## Compiti:
• a. Estrai dal testo della pagina il passo da "I meno giovani" a "normalità, l’umorismo, l’allegria.".
• b. Nel testo della pagina, chi ha scritto la canzone "Ho visto un re"?

## Testo della pagina:
+++
Sopra gli affranti, i manovratori se la ridono e vincono la partita

SEMPRE ALLEGRI BISOGNA STARE

Dario Fo

I meno giovani ricorderanno Ho visto un re(1), la canzone scritta da Dario Fo, leit-motiv di uno spettacolo portato per anni sulle piazze e nei teatri di tutta Italia. Il ritornello era: sempre allegri bisogna stare, ché il nostro piangere fa male al re, fa male al ricco e al cardinale. Quell’invito va ora declinato al contrario: sempre allegri bisogna stare ché il nostro piangere fa bene al re. La post modernità terminale, infatti, è un tempo di grande mestizia, tetro, di programmatica tristezza: dilagano gli offesi, i moralisti invertiti, le sedicenti vittime, i censori di pensieri, parole, opere e omissioni, al grido “piagnoni di tutti i paesi, unitevi”. Contro la normalità, l’umorismo, l’allegria.

Sopra gli affranti, i manovratori se la ridono e vincono la partita. Sotto, è un grigio panorama di sopracciglia aggrottate, indignazione a comando, bontà falsa come l’oro di Bologna. Dappertutto si sorvegliano nemici, si brandisce l’indice accusatore come un’arma, ovunque si montano forche mediatiche, in attesa di veri patiboli contro i mostri, colpevoli di non essere come vogliono il re e l’imperatore. Pur da una prospettiva di soffocante marxismo, Dario Fo enunciava una verità bruciante: il potere è nemico, disumano, ingiusto. Diffonde, tra correttezza politica, cultura della cancellazione, paura alimentata a tutta voce – dell’epidemia, del disastro climatico, del futuro, delle differenze- una psicosi di massa sospesa tra terrore, incertezza, tristezza esistenziale. Ci vogliono impauriti, in crisi di nervi per dominarci meglio. Quello che avanza è un mondo punitivo, gregario, un campo di concentramento senza sbarre per un’umanità amministrata come un allevamento.
+++
## Elenco voci:
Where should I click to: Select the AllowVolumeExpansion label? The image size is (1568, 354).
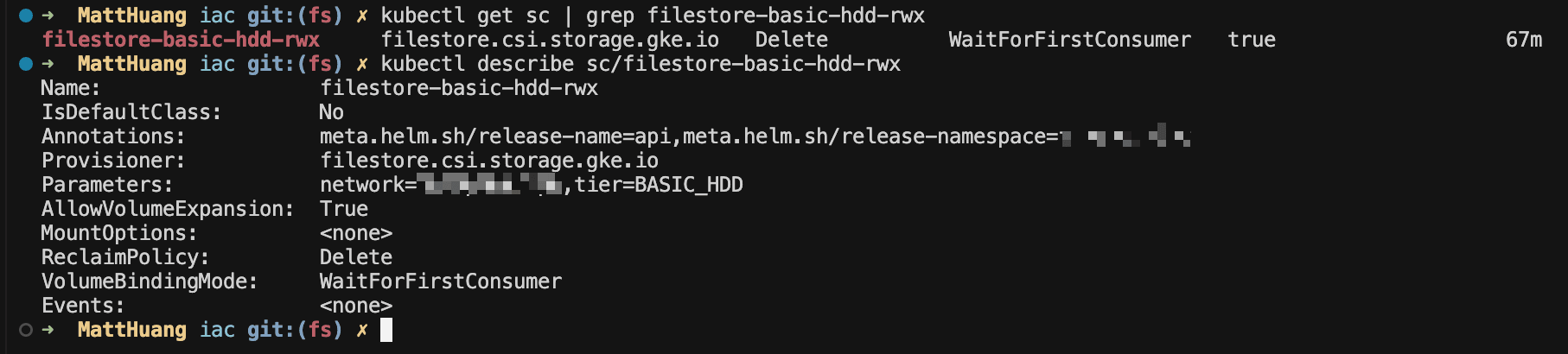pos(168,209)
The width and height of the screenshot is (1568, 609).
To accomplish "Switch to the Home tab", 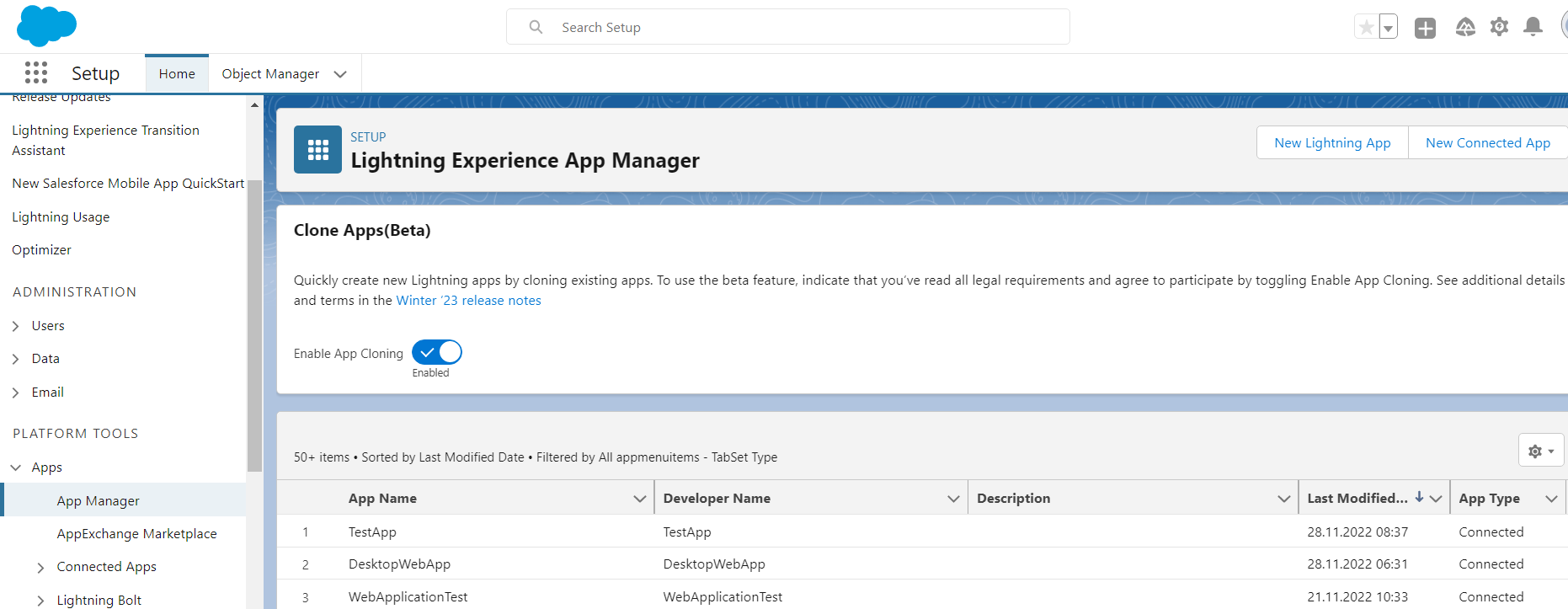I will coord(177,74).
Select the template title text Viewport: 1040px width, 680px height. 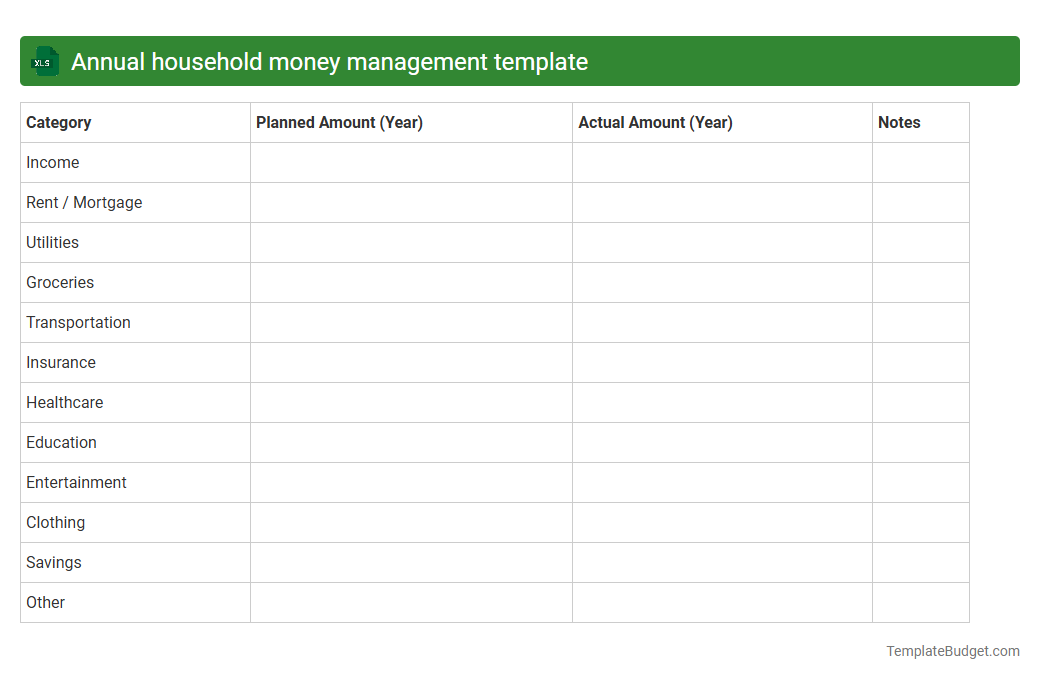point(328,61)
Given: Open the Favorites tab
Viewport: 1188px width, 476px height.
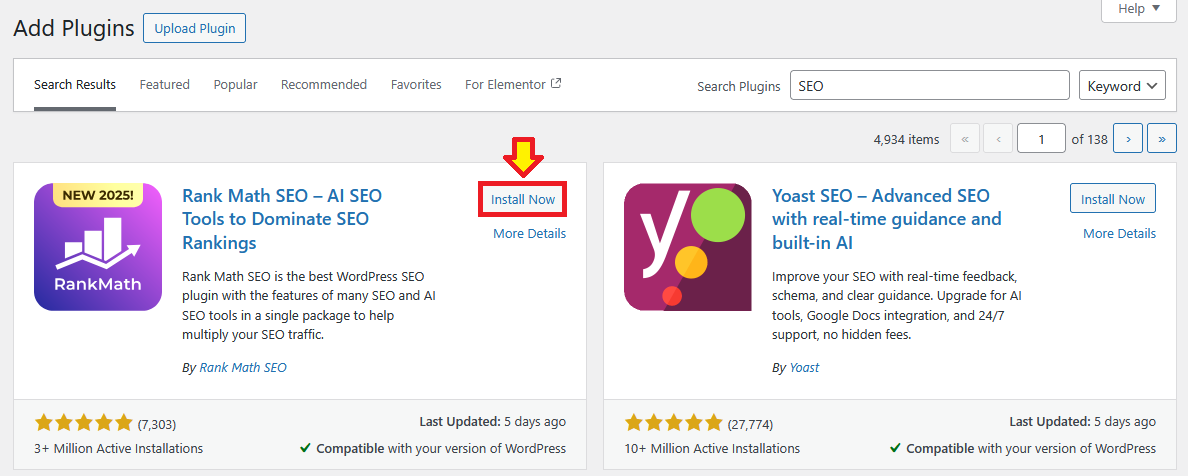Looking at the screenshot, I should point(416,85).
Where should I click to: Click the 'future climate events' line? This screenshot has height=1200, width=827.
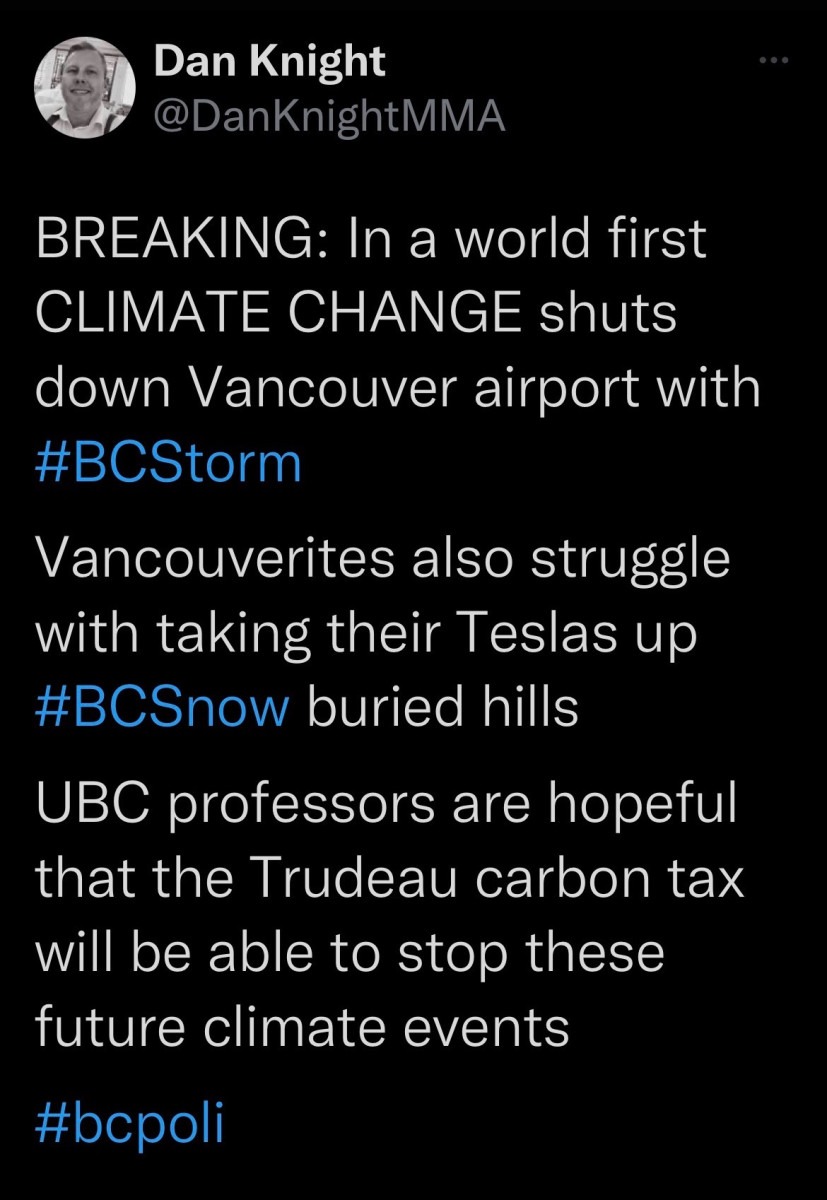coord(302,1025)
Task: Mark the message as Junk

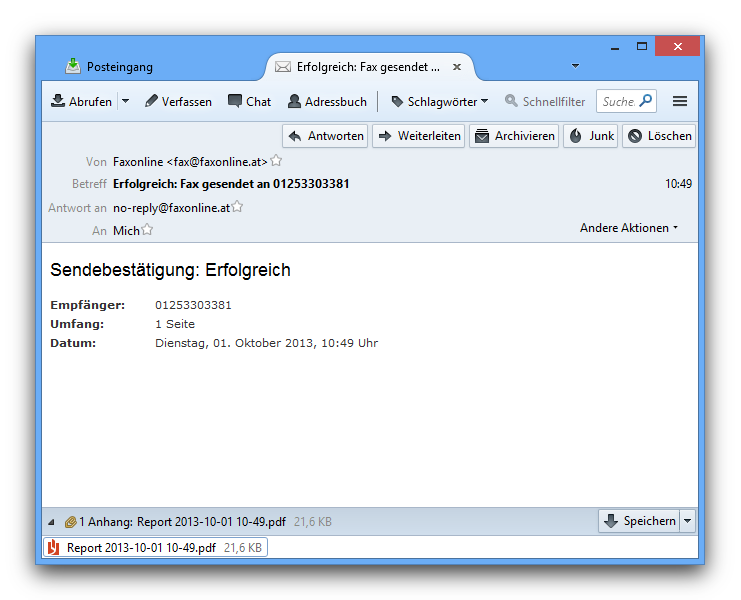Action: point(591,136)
+++
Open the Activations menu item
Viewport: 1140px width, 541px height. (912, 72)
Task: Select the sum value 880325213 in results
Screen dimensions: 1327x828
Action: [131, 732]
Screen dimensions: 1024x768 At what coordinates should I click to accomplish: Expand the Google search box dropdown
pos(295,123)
+++
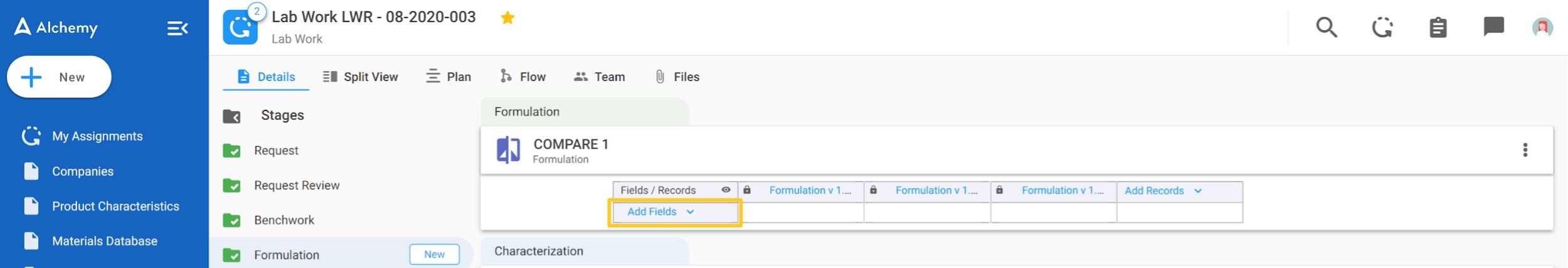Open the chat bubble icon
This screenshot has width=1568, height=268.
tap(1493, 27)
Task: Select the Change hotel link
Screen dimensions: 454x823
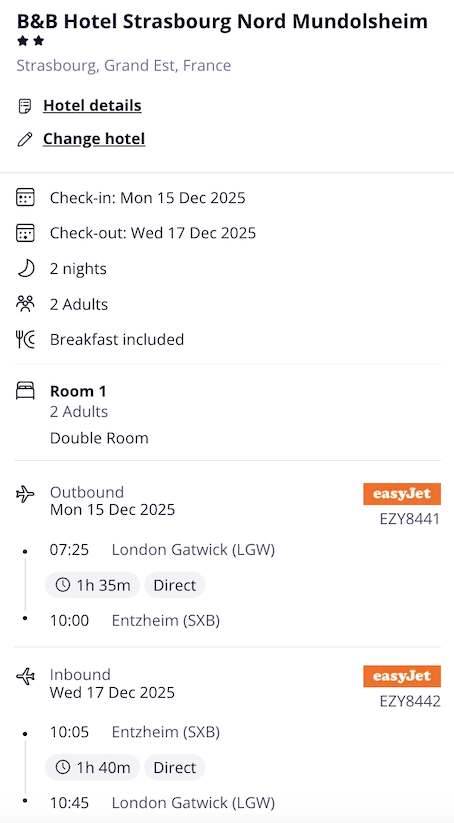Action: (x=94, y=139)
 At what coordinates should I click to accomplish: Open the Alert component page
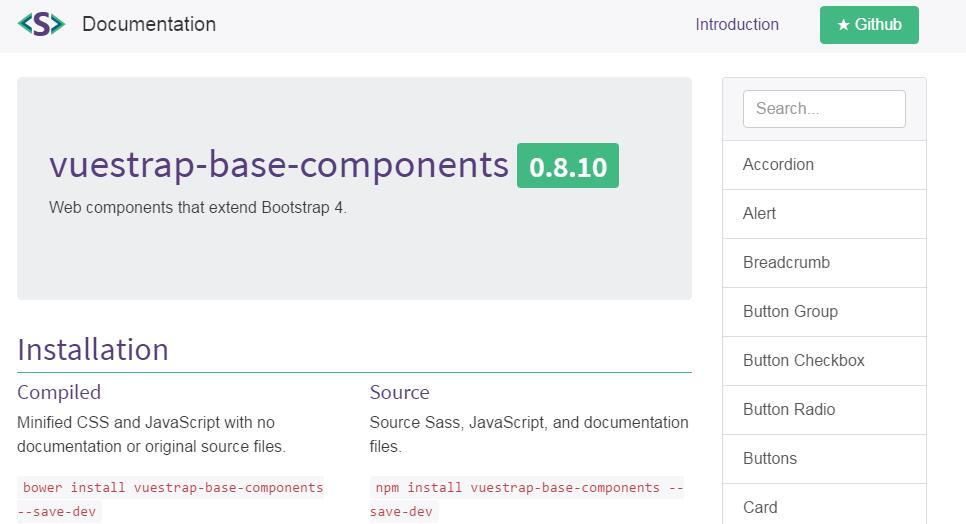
+++
## Risposte:
• a.
I meno giovani ricorderanno Ho visto un re(1), la canzone scritta da Dario Fo, leit-motiv di uno spettacolo portato per anni sulle piazze e nei teatri di tutta Italia. Il ritornello era: sempre allegri bisogna stare, ché il nostro piangere fa male al re, fa male al ricco e al cardinale. Quell’invito va ora declinato al contrario: sempre allegri bisogna stare ché il nostro piangere fa bene al re. La post modernità terminale, infatti, è un tempo di grande mestizia, tetro, di programmatica tristezza: dilagano gli offesi, i moralisti invertiti, le sedicenti vittime, i censori di pensieri, parole, opere e omissioni, al grido “piagnoni di tutti i paesi, unitevi”. Contro la normalità, l’umorismo, l’allegria.

• b. Dario Fo.